▸ 网页节选:
----------------------------------------

HDFS, 配置项清单

1 数据存储

dfs.namenode.name.dir

fsimage和edits存储目录

Determines where on the local filesystem the DFS name node should store the name table(fsimage). If this is a comma-delimited list of directories then the name table is replicated in all of the directories, for redundancy.

dfs.datanode.data.dir

datanode物理文件存储目录

Determines where on the local filesystem an DFS data node should store its blocks. If this is a comma-delimited list of directories, then data will be stored in all named directories, typically on different devices. The directories should be tagged with corresponding storage types ([SSD]/[DISK]/[ARCHIVE]/[RAM_DISK]) for HDFS storage policies. The default storage type will be DISK if the directory does not have a storage type tagged explicitly. Directories that do not exist will be created if local filesystem permission allows.

dfs.replication

块副本数, 默认值3

副本数越多, 数据的容错性越强, 当然使用的磁盘空间也越多

Default block replication. The actual number of replications can be specified when the file is created. The default is used if replication is not specified in create time.

dfs.blocksize

块大小, 默认128M

值过小 >> 单文件切分出的块数量多 >> namenode需要维持的元数据大, 占用内存多,寻址时间长

值过大 >> 块的网络传输时间长, 失败重试成本高

The default block size for new files, in bytes. You can use the following suffix (case insensitive): k(kilo), m(mega), g(giga), t(tera), p(peta), e(exa) to specify the size (such as 128k, 512m, 1g, etc.), Or provide complete size in bytes (such as 134217728 for 128 MB).

dfs.datanode.du.reserved

DN预留磁盘空间, 默认值0

Reserved space in bytes per volume. Always leave this much space free for non dfs use. Specific storage type based reservation is also supported. The property can be followed with corresponding storage types ([ssd]/[disk]/[archive]/[ram_disk]) for cluster with heterogeneous storage. For example, reserved space for RAM_DISK storage can be configured using property ‘dfs.datanode.du.reserved.ram_disk’. If specific storage type reservation is not configured then dfs.datanode.du.reserved will be used. Support multiple size unit suffix(case insensitive), as described in dfs.blocksize. Note: In case of using tune2fs to set reserved-blocks-percentage, or other filesystem tools, then you can possibly run into out of disk errors because hadoop will not check those external tool configurations.

----------------------------------------

[收集条目]

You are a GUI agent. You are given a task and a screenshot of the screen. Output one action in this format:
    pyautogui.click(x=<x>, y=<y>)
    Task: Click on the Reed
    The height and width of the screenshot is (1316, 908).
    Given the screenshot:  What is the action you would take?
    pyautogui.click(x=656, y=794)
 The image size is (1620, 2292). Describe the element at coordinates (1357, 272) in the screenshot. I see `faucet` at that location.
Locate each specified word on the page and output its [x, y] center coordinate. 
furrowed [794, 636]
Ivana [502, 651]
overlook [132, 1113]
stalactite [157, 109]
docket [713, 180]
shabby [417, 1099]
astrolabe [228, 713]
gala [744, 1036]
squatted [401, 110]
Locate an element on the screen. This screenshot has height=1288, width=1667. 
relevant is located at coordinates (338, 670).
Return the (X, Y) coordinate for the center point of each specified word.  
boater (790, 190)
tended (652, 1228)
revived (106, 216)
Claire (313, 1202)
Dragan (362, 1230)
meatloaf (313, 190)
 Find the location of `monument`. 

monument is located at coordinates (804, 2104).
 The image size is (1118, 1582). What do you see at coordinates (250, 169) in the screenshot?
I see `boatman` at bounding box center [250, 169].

----------------------------------------

▸ 任务要求:
判断下列三个说法是否符合这份 HDFS 配置项清单，逐条回答"是"或"否"，并原样引用清单中起决定作用的文字：(a) dfs.replication 的默认值是 3；(b) dfs.datanode.du.reserved 的默认值是 128M；(c) 数据目录未显式标注存储类型时，默认存储类型为 SSD。 完成下面的任务时用不到上述条目。

▸ 参考答案:
(a) 是。"块副本数, 默认值3"
(b) 否。"DN预留磁盘空间, 默认值0"
(c) 否。"The default storage type will be DISK if the directory does not have a storage type tagged explicitly."